--- start ---

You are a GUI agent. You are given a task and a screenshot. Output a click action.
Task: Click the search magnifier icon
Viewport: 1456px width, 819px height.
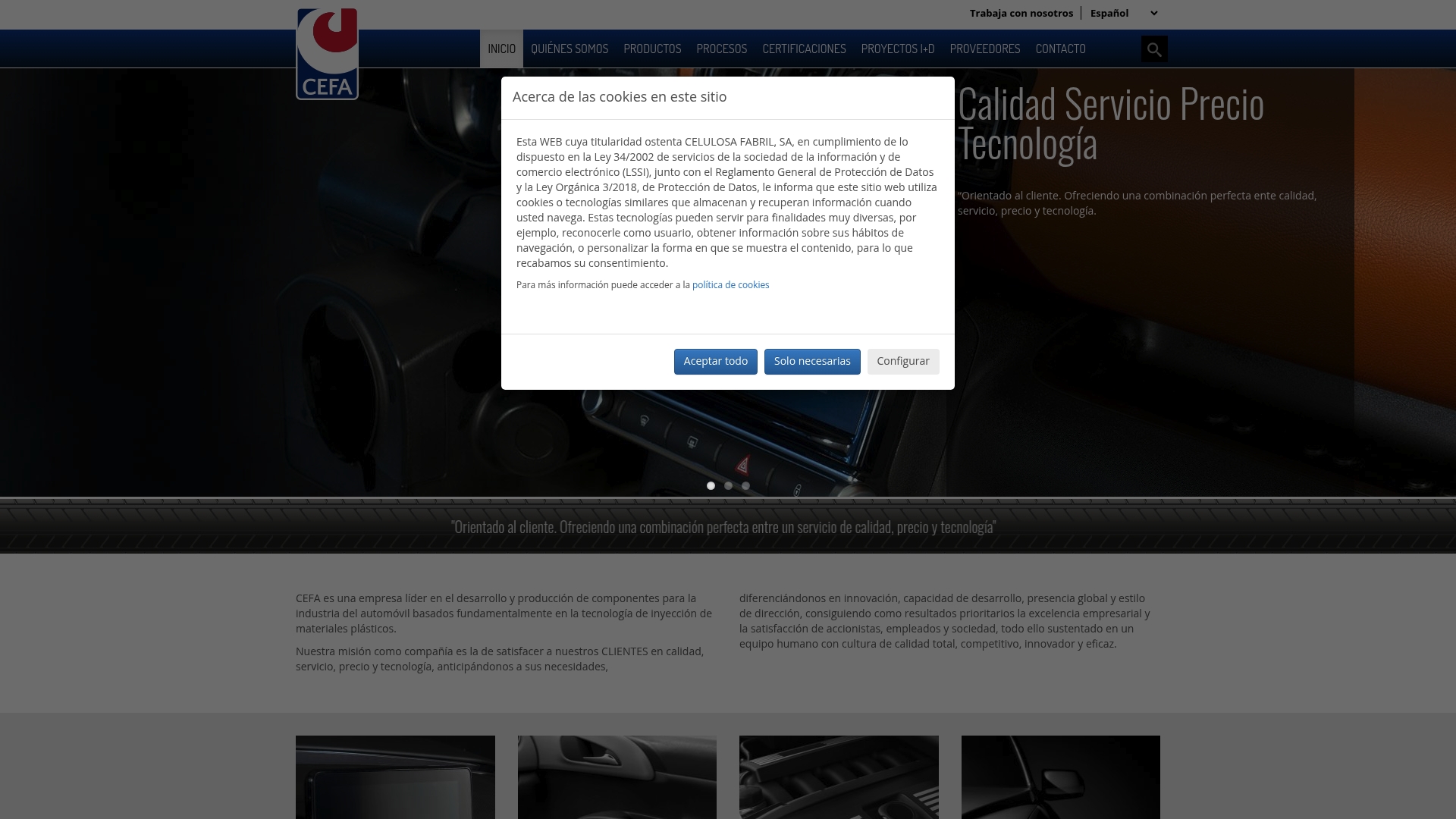[1154, 49]
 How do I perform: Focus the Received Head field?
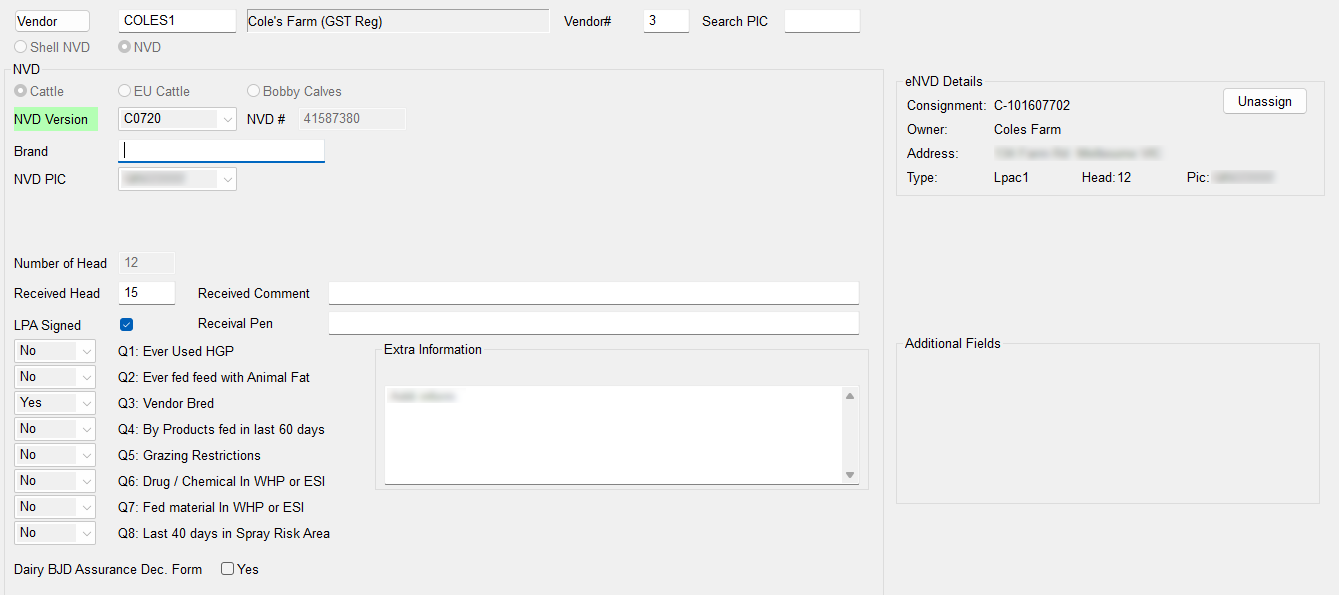tap(146, 293)
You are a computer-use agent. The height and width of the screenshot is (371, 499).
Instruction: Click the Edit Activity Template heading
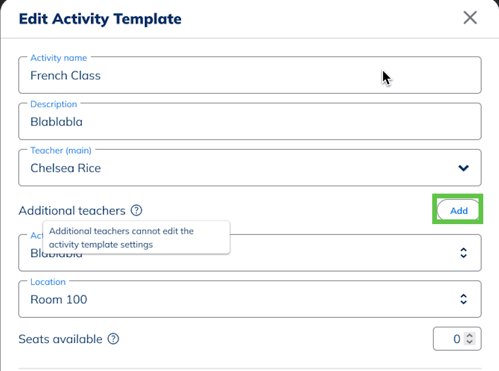click(x=100, y=19)

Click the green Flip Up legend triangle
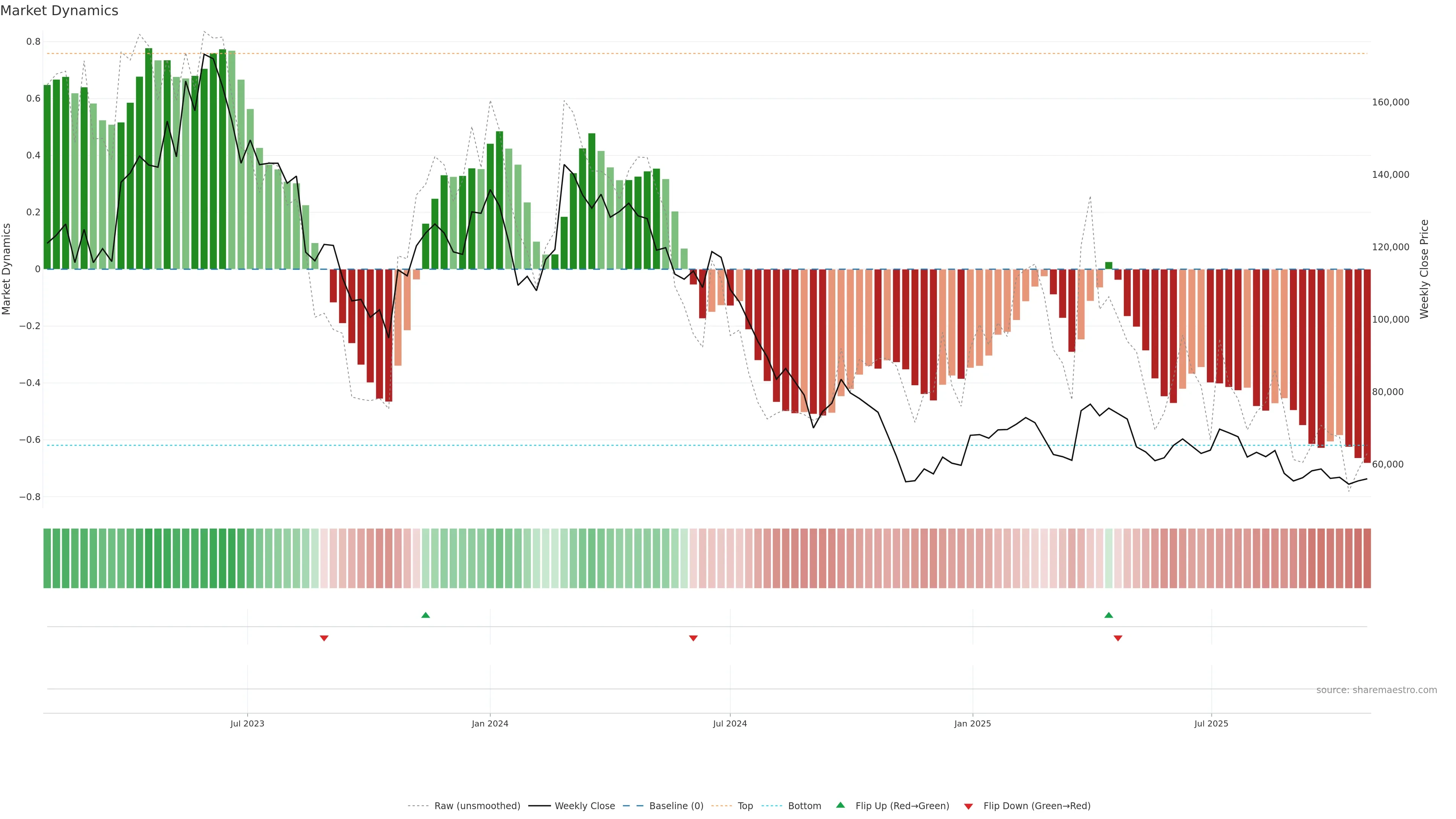point(840,805)
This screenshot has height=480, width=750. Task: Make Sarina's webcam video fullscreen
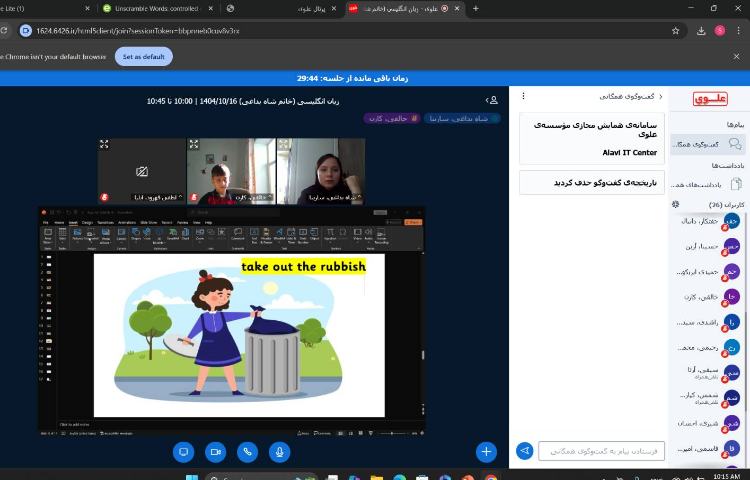[x=284, y=145]
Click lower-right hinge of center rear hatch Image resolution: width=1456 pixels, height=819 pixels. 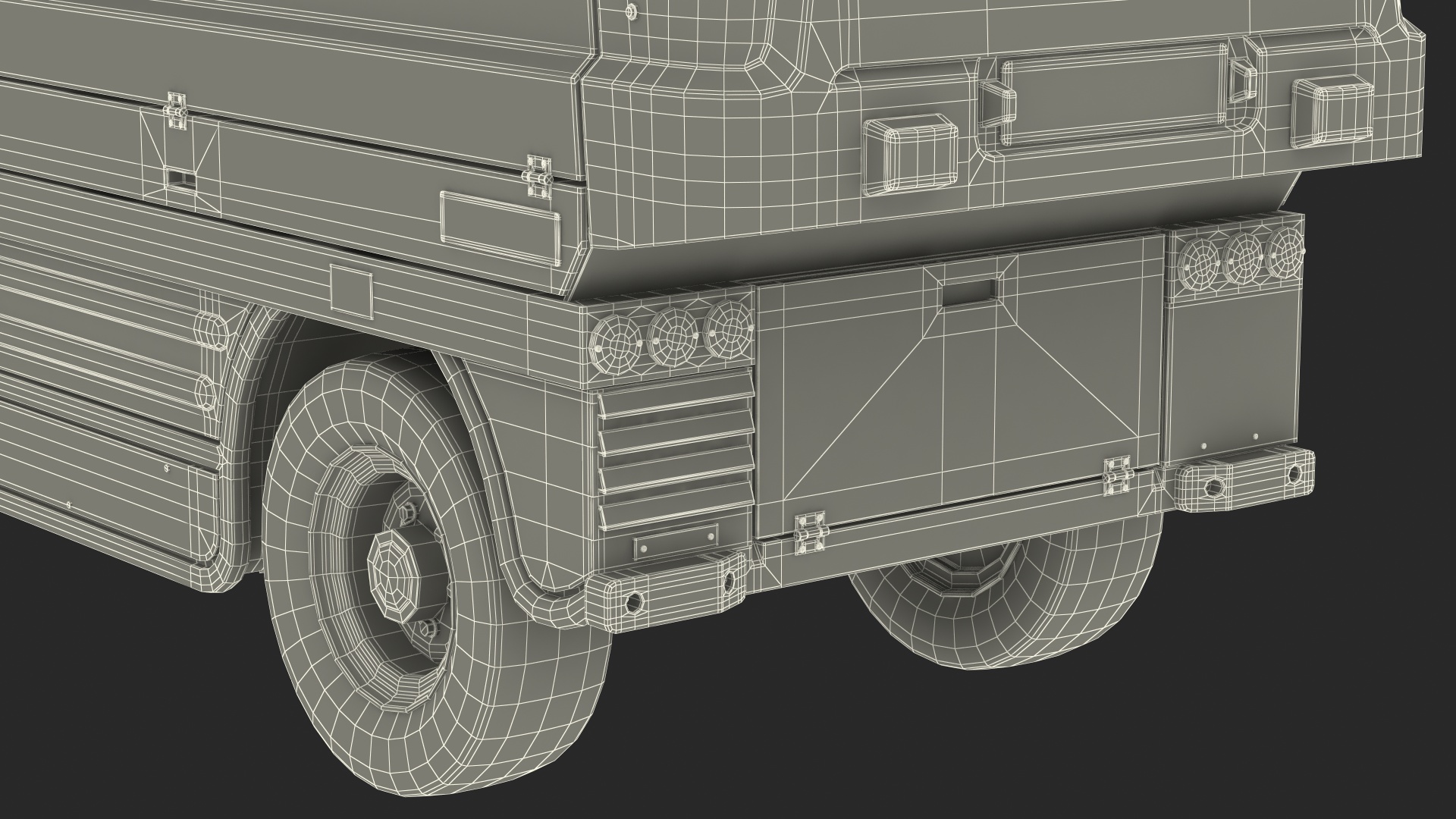tap(1117, 476)
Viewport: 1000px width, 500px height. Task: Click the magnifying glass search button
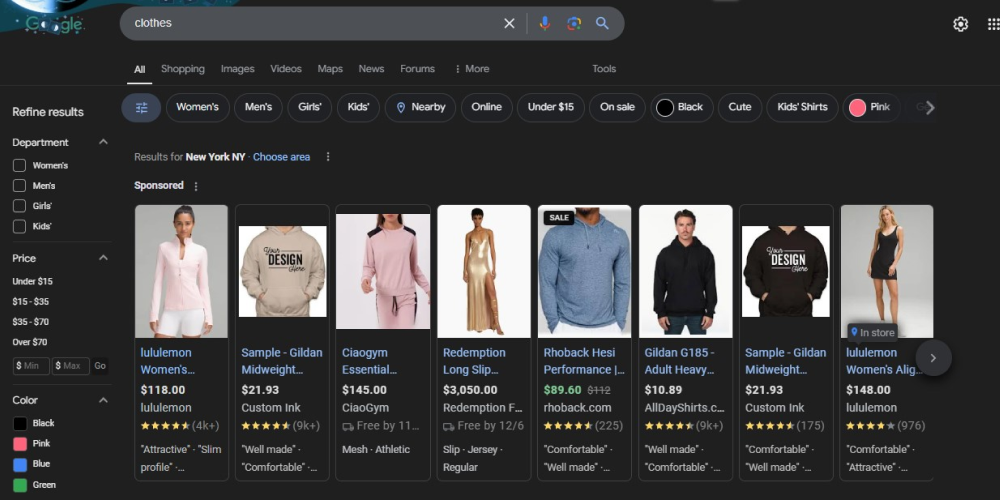(602, 23)
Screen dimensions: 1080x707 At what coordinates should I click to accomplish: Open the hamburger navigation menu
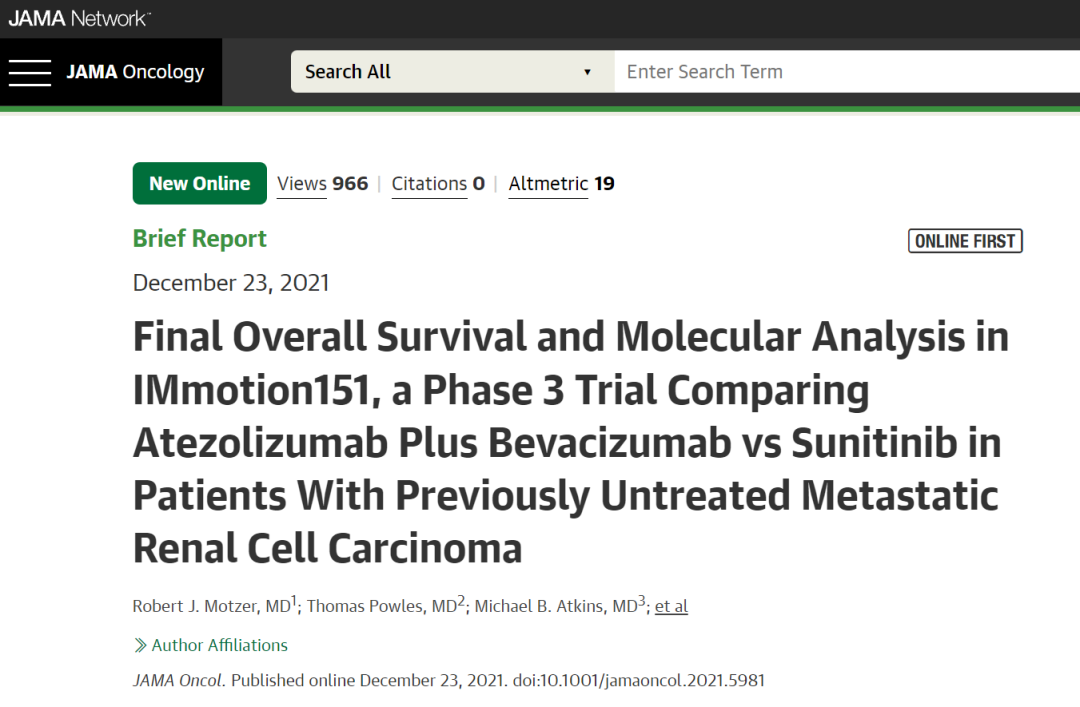[x=30, y=72]
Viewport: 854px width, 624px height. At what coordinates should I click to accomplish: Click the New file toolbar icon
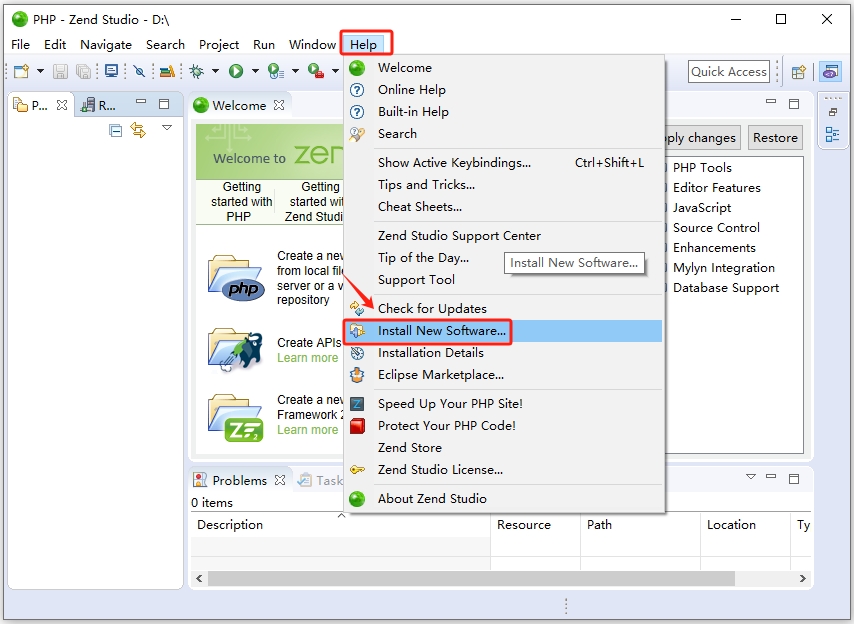tap(20, 71)
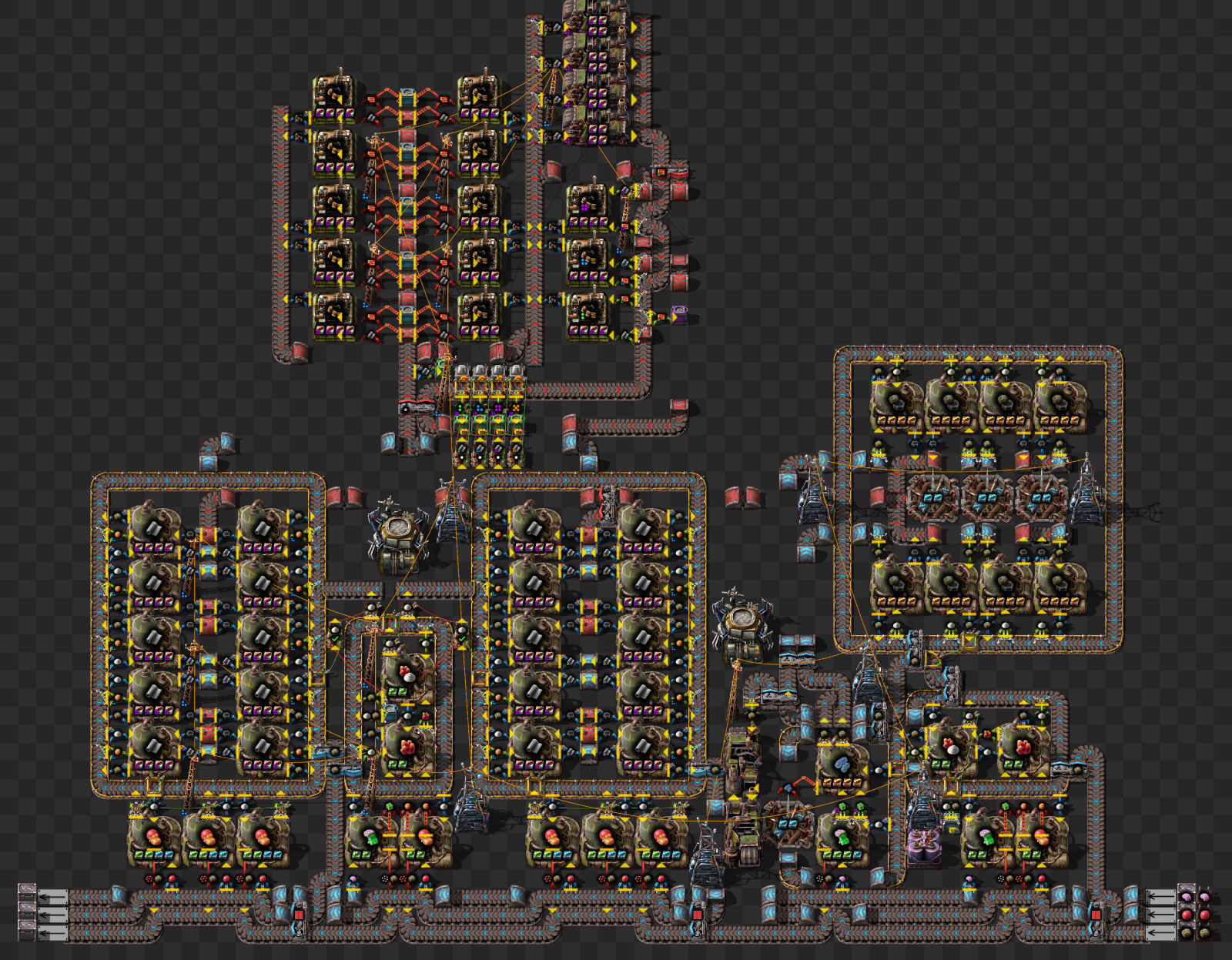Open the radar machine near the base center

click(397, 531)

--- end ---

** What the exercise asks **
Write the lines from the one with "Screen dimensions: 1080x707" to the one with "[x=30, y=72]" as a JSON list of strings, one string per line and no blank lines. Leave out the pictures.

** Written solution **
[
  "Screen dimensions: 1080x707 At what coordinates should I click to accomplish: Open the hamburger navigation menu",
  "[x=30, y=72]"
]